Bradbury saw the transition from print media to the dominance of visual and digital media. In essence, Fahrenheit 451 is about that fundamental change in culture taken to an extreme. So I suppose it must be an ironic book to read on a Kobo, a digital platform. Am I a traitor to Bradbury’s ideals if I read his novel on a Kobo? I certainly hope not. But reading it on a Kobo did influence my experience of this novel in a way that underlines its theme, revealing some subtle effects in my reading experience that may, perhaps, be troubling.

For starters, I read the novel a whole lot faster, I suspect, than if I had had a physical copy on hand. Flipping the pages was easy; I just had to touch the right-hand side of the screen with my thumb. Furthermore, I could change the font and margins to enable faster reading and page turning. Reading it on the bus and metro also made it necessary to read faster in order to finish at a good spot to leave off whenever I would make a transfer. While reading the novel on a bus may appear to be a factor external to the digital experience, it was also the situation in which I feel most natural reading a Kobo.

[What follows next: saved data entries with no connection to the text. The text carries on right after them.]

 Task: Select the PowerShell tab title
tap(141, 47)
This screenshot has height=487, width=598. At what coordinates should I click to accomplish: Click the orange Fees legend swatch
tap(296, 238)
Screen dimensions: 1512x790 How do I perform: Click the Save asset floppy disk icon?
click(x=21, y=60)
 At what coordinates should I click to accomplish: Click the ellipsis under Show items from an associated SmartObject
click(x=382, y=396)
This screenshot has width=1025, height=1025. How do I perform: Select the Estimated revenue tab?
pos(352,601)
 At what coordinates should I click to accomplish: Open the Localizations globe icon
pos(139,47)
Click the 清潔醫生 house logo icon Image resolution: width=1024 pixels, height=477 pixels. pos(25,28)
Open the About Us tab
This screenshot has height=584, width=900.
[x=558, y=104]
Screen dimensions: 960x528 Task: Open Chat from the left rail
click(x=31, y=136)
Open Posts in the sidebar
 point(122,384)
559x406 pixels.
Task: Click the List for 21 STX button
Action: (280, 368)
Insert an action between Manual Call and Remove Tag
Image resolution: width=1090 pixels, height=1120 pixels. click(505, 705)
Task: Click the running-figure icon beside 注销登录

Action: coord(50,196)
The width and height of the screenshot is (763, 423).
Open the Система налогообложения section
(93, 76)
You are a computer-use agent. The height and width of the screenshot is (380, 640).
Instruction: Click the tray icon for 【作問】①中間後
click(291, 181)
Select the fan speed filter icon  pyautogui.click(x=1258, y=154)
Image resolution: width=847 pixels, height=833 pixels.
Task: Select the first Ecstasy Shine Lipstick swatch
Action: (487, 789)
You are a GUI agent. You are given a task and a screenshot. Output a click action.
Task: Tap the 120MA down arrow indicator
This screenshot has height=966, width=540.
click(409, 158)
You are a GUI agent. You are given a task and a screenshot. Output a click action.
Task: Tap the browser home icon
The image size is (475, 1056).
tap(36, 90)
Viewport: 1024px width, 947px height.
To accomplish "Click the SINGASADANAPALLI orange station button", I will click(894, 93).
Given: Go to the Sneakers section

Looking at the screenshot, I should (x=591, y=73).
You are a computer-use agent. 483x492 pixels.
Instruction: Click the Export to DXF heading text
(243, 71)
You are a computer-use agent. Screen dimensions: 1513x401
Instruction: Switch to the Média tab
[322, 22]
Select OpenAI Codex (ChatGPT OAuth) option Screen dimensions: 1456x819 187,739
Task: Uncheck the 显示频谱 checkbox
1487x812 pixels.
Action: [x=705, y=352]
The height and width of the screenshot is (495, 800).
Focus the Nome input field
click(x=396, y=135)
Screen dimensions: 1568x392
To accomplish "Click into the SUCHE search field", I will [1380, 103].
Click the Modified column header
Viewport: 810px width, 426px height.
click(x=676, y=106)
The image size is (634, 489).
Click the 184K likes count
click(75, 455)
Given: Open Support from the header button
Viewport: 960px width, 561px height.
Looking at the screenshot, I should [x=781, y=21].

Secondly, it was harder to browse through Fahrenheit 451 on my Kobo. While with physical book, you can open it randomly in the middle of the book and flip through the pages, you cannot do that on a digital book–at least not until an appropriate “page flipping” interface is designed and put into future models. Though the search function enables a certain amount of ease in finding passages, navigation forces you on a more linear path while flipping through the book beginning-to-end. This makes Kobo great for airport novels that you read through once and don’t bother with again, but less good for nonfiction and novels that you want to examine closely. As a literature student and book reviewer, I have a beef with this limitation.

Lastly, you cannot make comments on a Kobo easily, or write in the margins. Yes, you can make bookmarks. But to label the bookmarks effectively, you must leave the ebook and do a lot of back-and-forthing. If you have installed Calibre on your computer, you can make comments on your computer, but I was not able do this on my Kobo, even though the highlighting function says you can supposedly do this.

While these three points can potentially be fixed by developers, at present my Kobo makes a certain type of reading of Fahrenheit 451 easier rather than other types. And that type of reading says a lot about our society and the society in Fahrenheit 451.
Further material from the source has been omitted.